Sep. 14 2018 — The recent tweet from Elon Musk has understandably made big news, but it is worth pointing out that the appetite for taking public companies private has been a key area of activity this year. S&P Global Market Intelligence’s data shows that 2018YTD is already at 39% of 2017 numbers, standing at €17.8bn of deal value across 32 completed deals, globally. Going-private closed deal count is at a healthy 49% compared to full 2017 numbers.

In terms of most popular sectors for going-private deals, since 2013 - Information Technology has been leading the pack with €108.9bn of aggregate deal value recorded across 104 deals, while Consumer Discretionary* is trending as a distant second with €49.7bn of total deal value.

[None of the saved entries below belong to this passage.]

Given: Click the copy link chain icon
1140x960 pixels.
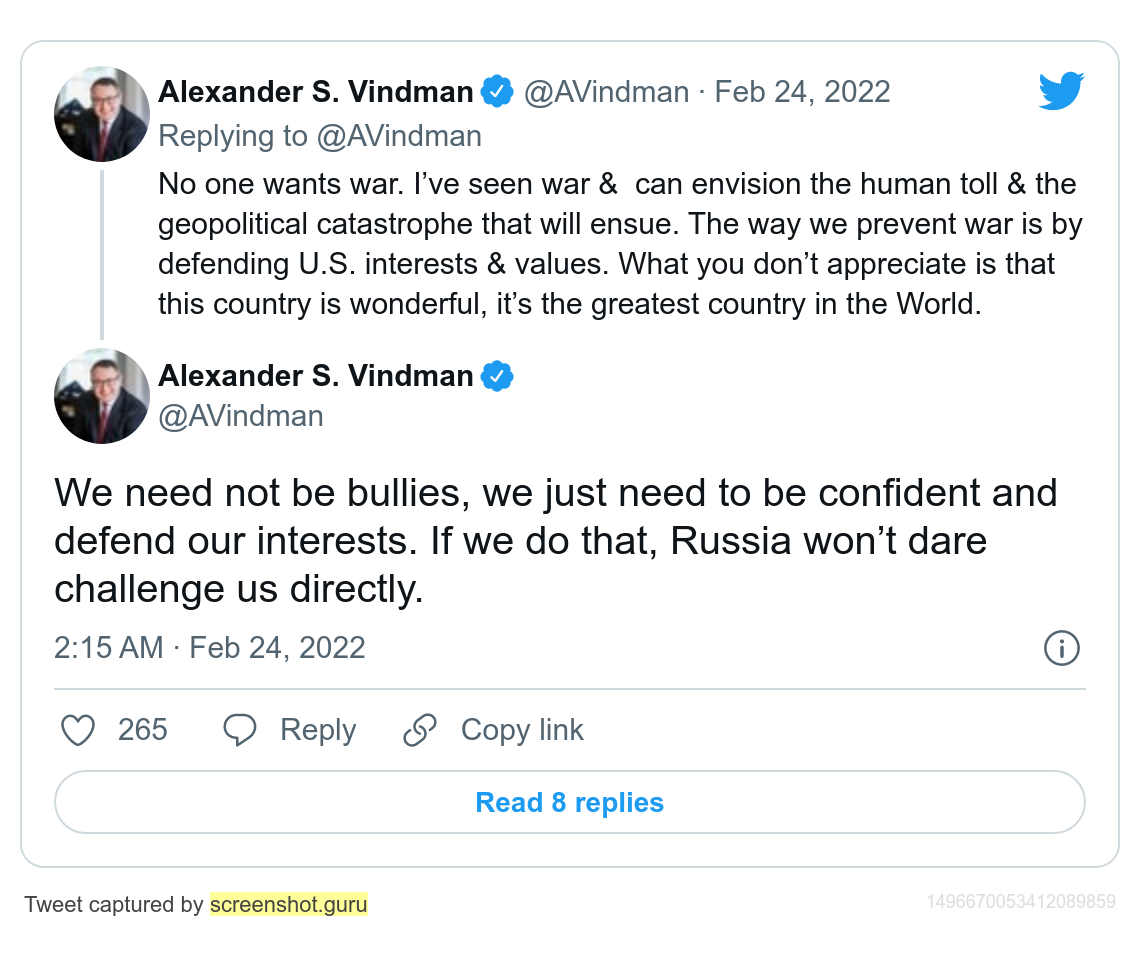Looking at the screenshot, I should pyautogui.click(x=420, y=730).
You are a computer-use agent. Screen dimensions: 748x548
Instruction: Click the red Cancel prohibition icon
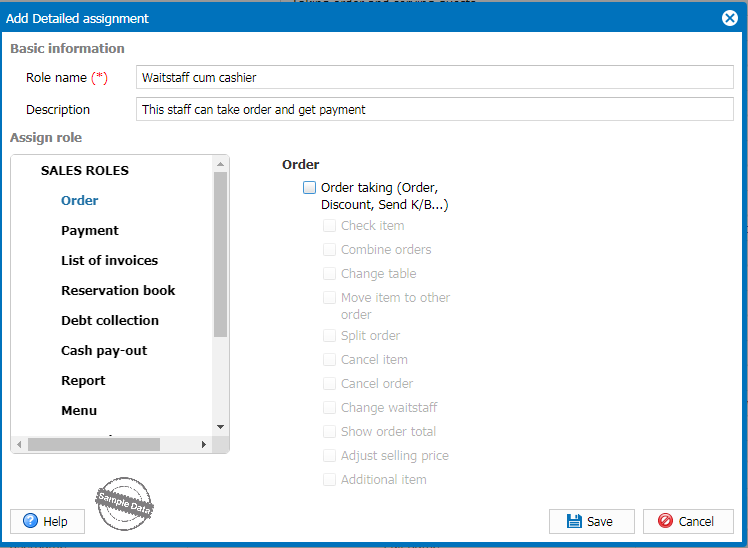pos(665,521)
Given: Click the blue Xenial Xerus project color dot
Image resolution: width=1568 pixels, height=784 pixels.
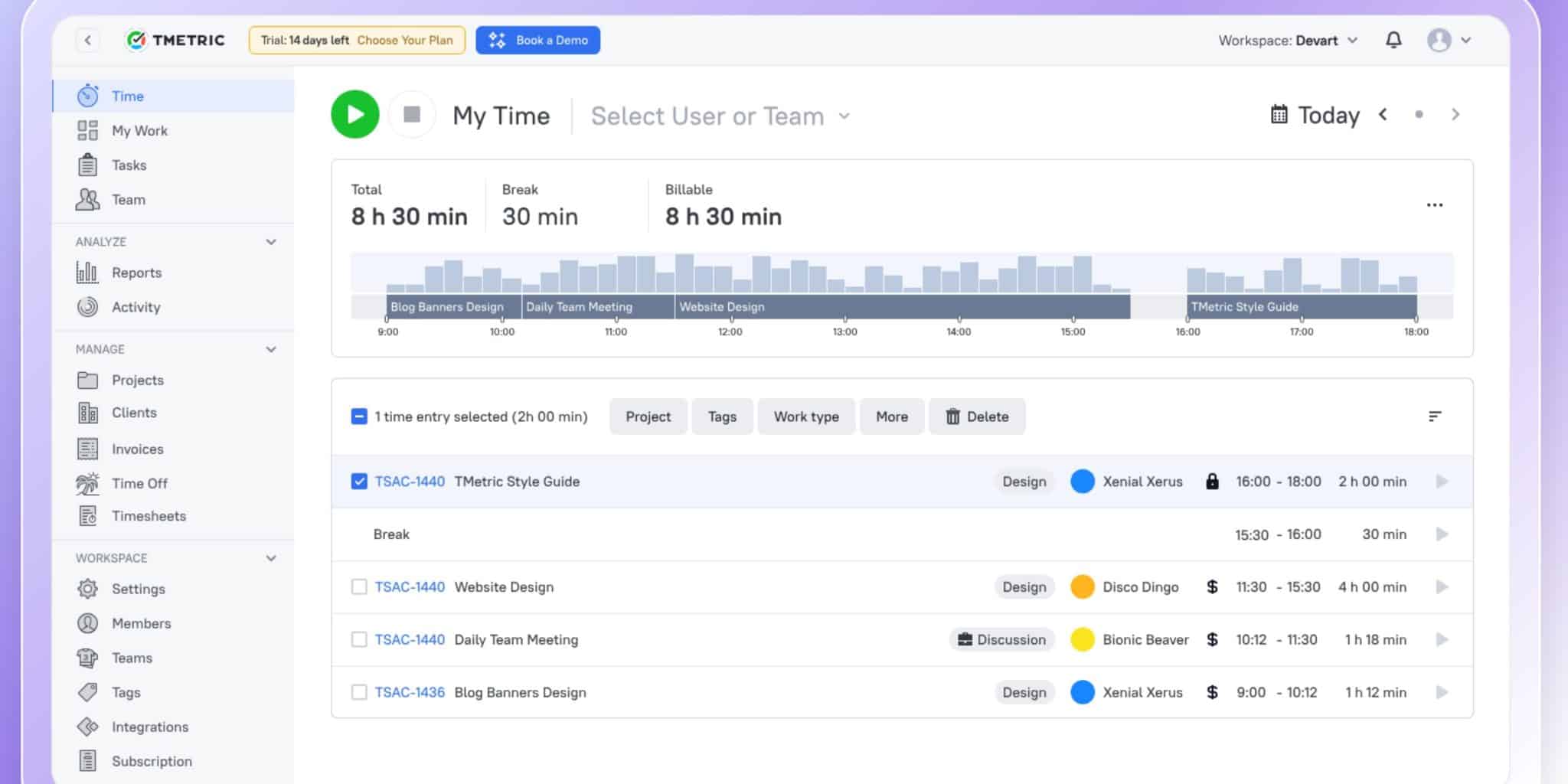Looking at the screenshot, I should (x=1082, y=482).
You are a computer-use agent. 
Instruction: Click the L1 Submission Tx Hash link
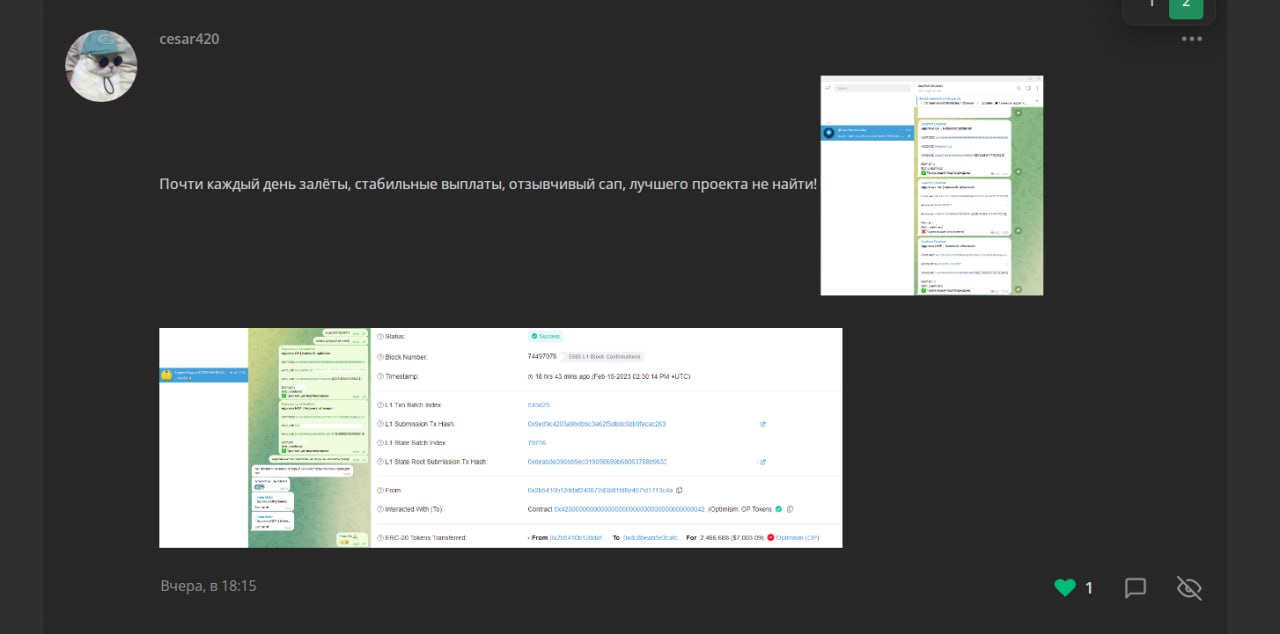click(x=596, y=424)
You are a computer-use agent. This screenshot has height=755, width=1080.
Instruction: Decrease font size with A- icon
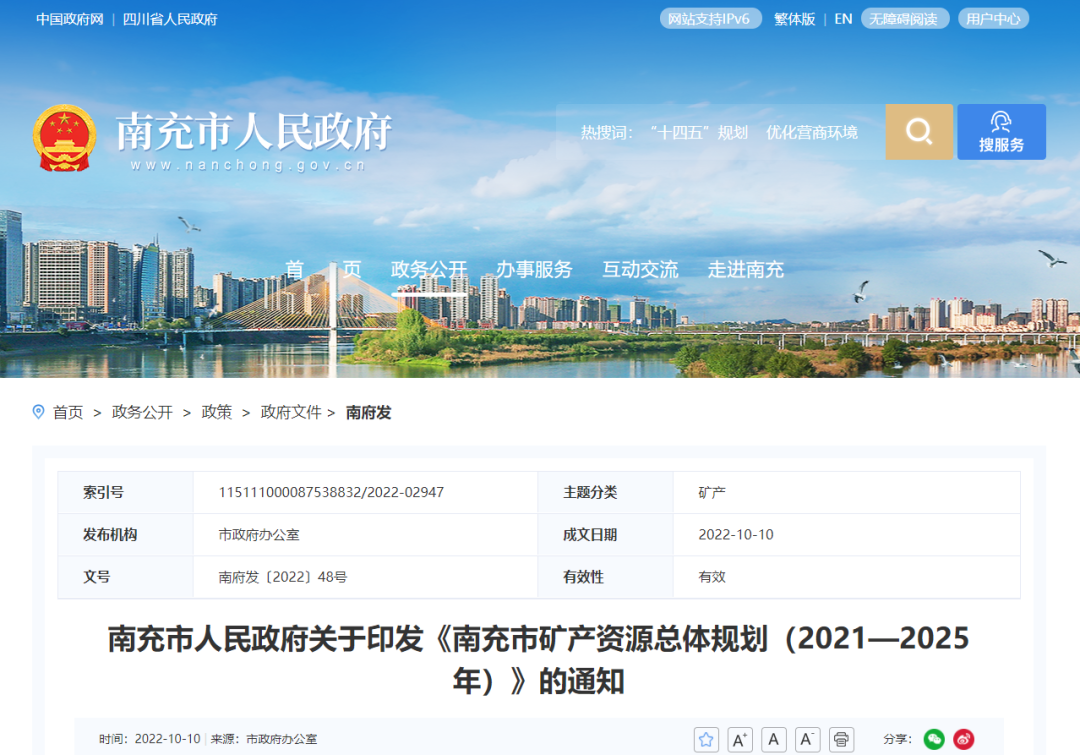point(808,740)
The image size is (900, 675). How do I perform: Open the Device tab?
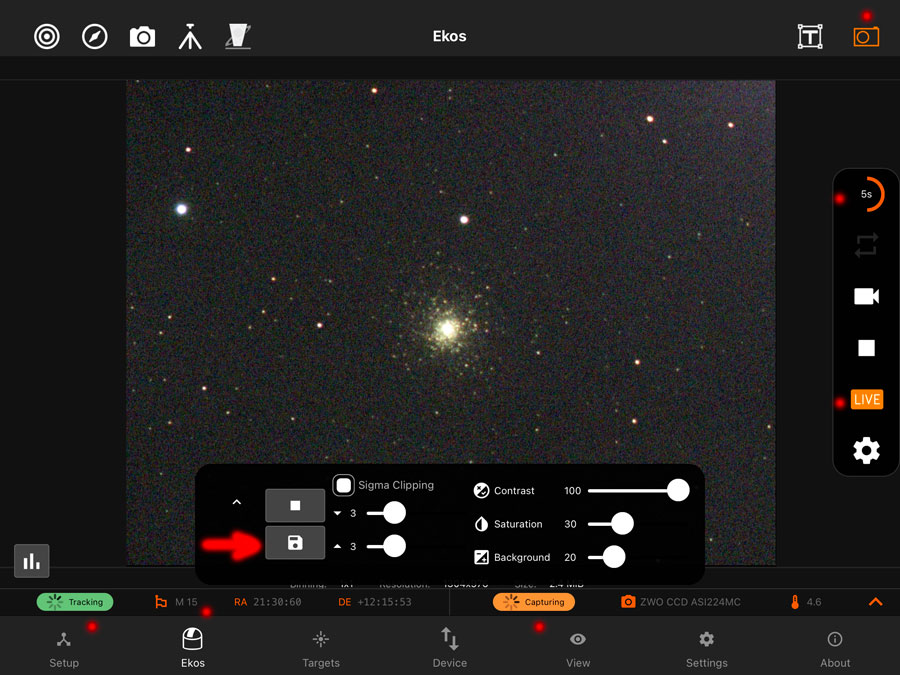pos(449,648)
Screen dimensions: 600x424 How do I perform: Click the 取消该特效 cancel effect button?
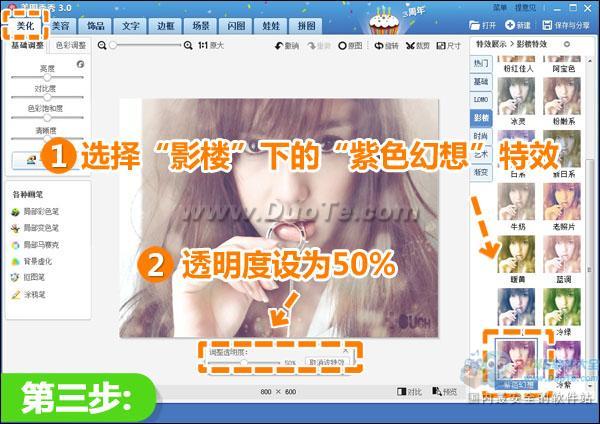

The top target location for going private deals is the US, and interestingly – China comes in at second place, with UK following. The three regions have seen total deal size of €218.8 during the period of 2013 through 2018YTD. The popularity of these locations is further supported by the fact that after going private, average target’s EBITDA values have increased compared to when those companies were public. The US-based going private targets grew their EBITDA by average of 56% since leaving the public market, while Chinese and the UK-located companies grew EBITDA by 10% and 38%, respectively. Overall, the going private moves proved to be successful for ex-public companies globally within the 2013 – 2018YTD deals’ time frame, where their average Net Income values grew by 58% while EBITDA values grew by a smaller but yet attractive 29%.

In terms of the deal pipeline, 18 going-private deals were announced globally since 1st January 2018 and would add €25.8bn of aggregate deal value to already closed €17.8bn.